━━━━━ Exercise data

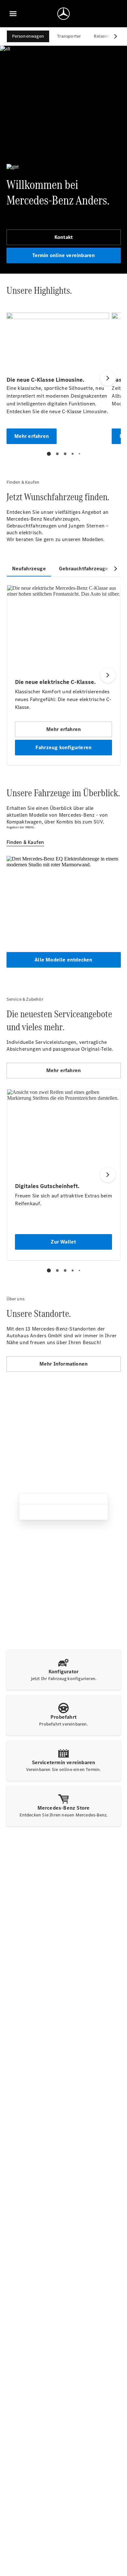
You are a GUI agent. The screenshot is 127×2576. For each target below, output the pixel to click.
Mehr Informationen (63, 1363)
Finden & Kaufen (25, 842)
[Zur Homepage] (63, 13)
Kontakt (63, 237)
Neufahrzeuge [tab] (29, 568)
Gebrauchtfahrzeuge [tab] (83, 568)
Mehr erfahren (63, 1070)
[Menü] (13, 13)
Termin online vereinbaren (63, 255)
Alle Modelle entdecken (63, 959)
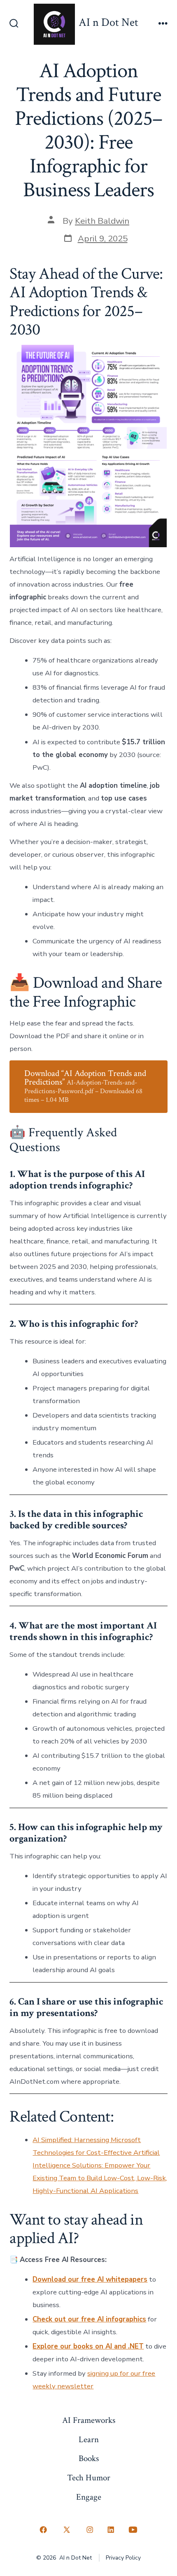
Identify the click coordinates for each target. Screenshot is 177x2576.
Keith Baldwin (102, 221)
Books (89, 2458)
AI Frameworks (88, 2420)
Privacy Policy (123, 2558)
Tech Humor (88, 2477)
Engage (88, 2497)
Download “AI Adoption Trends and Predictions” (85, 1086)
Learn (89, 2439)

━━━━━━━━━━

• [What is required] Extract all the entries word for word; omit any pictures.

• [Completed exercise]
You are a GUI agent. The screenshot is 127×2576. For each target below, output the pixel to click.
Mehr Informationen (63, 1363)
Finden & Kaufen (25, 842)
[Zur Homepage] (63, 13)
Kontakt (63, 237)
Neufahrzeuge [tab] (29, 568)
Gebrauchtfahrzeuge [tab] (83, 568)
Mehr erfahren (63, 1070)
[Menü] (13, 13)
Termin online vereinbaren (63, 255)
Alle Modelle entdecken (63, 959)
Identify the click coordinates for each target. Screenshot is 177x2576.
Keith Baldwin (102, 221)
Books (89, 2458)
AI Frameworks (88, 2420)
Privacy Policy (123, 2558)
Tech Humor (88, 2477)
Engage (88, 2497)
Download “AI Adoption Trends and Predictions” (85, 1086)
Learn (89, 2439)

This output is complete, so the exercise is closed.